Feeding Your Adult Cat
Adult cats should eat enough of a high-quality, nutritious adult cat food to meet their energy needs and to maintain their optimal weights. The amount you feed your adult cat should be based on his or her size and energy output. Activity levels vary between cats and will play an important role in determining your cat’s suggested caloric intake.
A cat that mostly sleeps and lies around the house may require ten percent below the average amount of food that an extremely active cat consumes. An active cat that plays all day may require 20 to 40% more food than the average cat. Take a look at your cat’s energy level and talk with your veterinarian to determine the right amount to feed and the frequency of feeding.
Feeding Your Older Cat
Cats begin to show visible age-related changes at about seven to twelve years of age. Some age-related changes can be managed with a proper diet. To ensure that your cat is getting all of the nutrients he or she needs at an older age, start your cat on a diet of premium-quality senior cat food at about seven years of age.
Maintaining a Healthy Weight
Obesity is a common problem in cats. An overweight cat has many added stresses to its body that can cause an increased risk of diabetes, liver disease, and arthritis. Obesity can develop when your cat’s energy intake exceeds its energy requirements and causes an excess in stored fat. Most cats become overweight due to overfeeding and lack of exercise.
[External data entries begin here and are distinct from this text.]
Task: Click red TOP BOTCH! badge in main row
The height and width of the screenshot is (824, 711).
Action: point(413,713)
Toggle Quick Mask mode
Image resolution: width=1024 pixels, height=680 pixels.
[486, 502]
If you feel your cat is overweight, make sure you consult your veterinarian to determine your pet’s caloric requirements and exercise abilities before starting on a weight-loss program. Too rapid a weight loss can be detrimental to your cat’s health. A healthy and controlled diet and exercise in any form can be one of the easiest ways to keep your cat healthy. And remember, no table scraps! Human food is not good for cats.
After talking to your veterinarian about your cat’s weight loss, here are some simple things you can do:
- Remove the pet from the room when the family eats
- Only feed the pet meals and treats in its bowl
- Feed your pet several small meals throughout the day
- Reduce snacks or treats
- Play with your cat to encourage exercise
Cats and Milk
Contrary to popular belief, milk is not good for cats. Cats lack significant amounts of lactase, the enzyme that breaks down lactose in milk. Feeding your cat milk or milk-based products can actually cause diarrhea or vomiting.
We love our pets, and we love to give them treats. However, treats should be given in moderation. Consider five treats or less per day to keep your cat healthy. Your cat’s nutrition should come from a high-quality cat food, not treats.